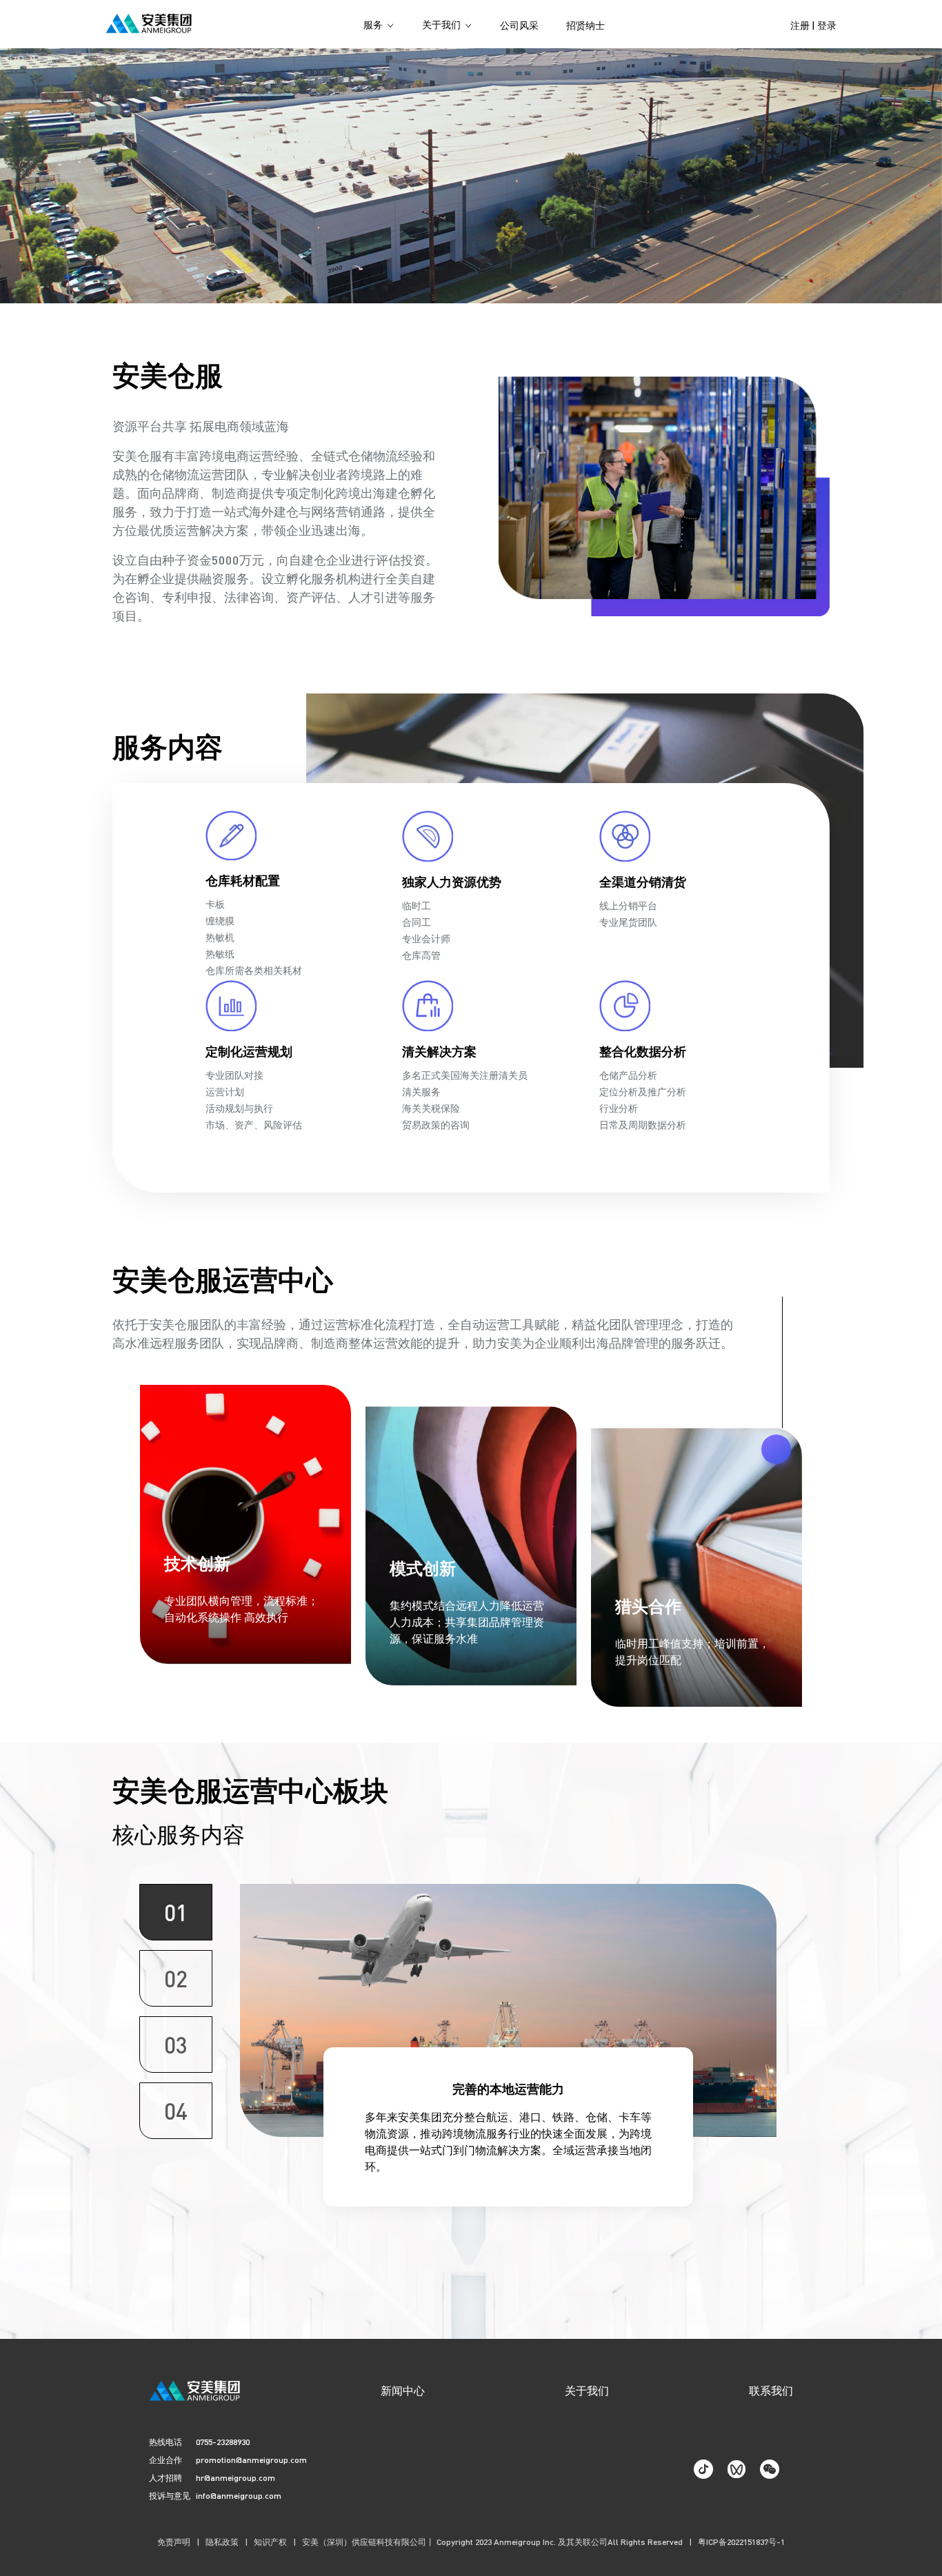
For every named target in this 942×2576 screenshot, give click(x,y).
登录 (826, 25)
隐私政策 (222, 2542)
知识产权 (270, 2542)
---
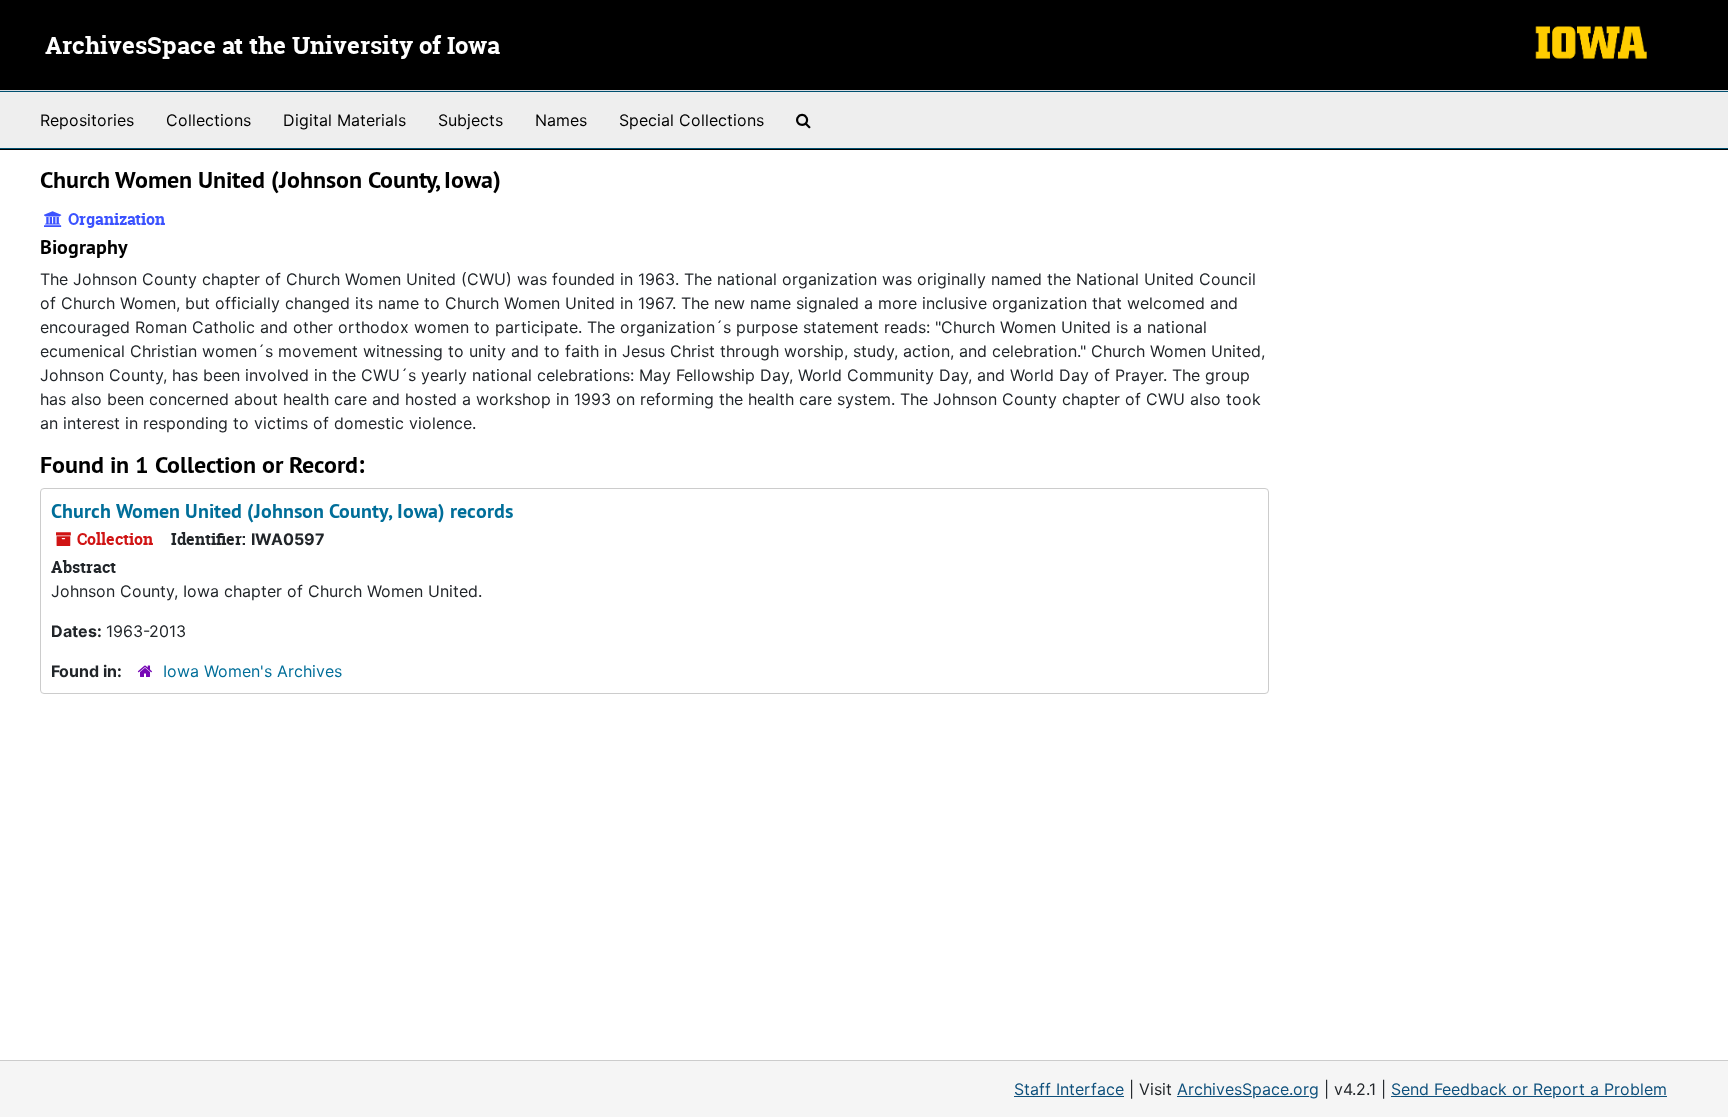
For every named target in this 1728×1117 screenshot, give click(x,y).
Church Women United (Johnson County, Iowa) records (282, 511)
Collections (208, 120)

*WORK INSTRUCTIONS*.
In the entries above, find the line holding "For every named target in this 942×2576" and the line holding "知识产权 (270, 2542)", then retype exactly those two lines and every line between them, and nothing else.

*ANSWER FOR THE TASK*.
For every named target in this 942×2576 screenshot, give click(x,y).
登录 (826, 25)
隐私政策 (222, 2542)
知识产权 (270, 2542)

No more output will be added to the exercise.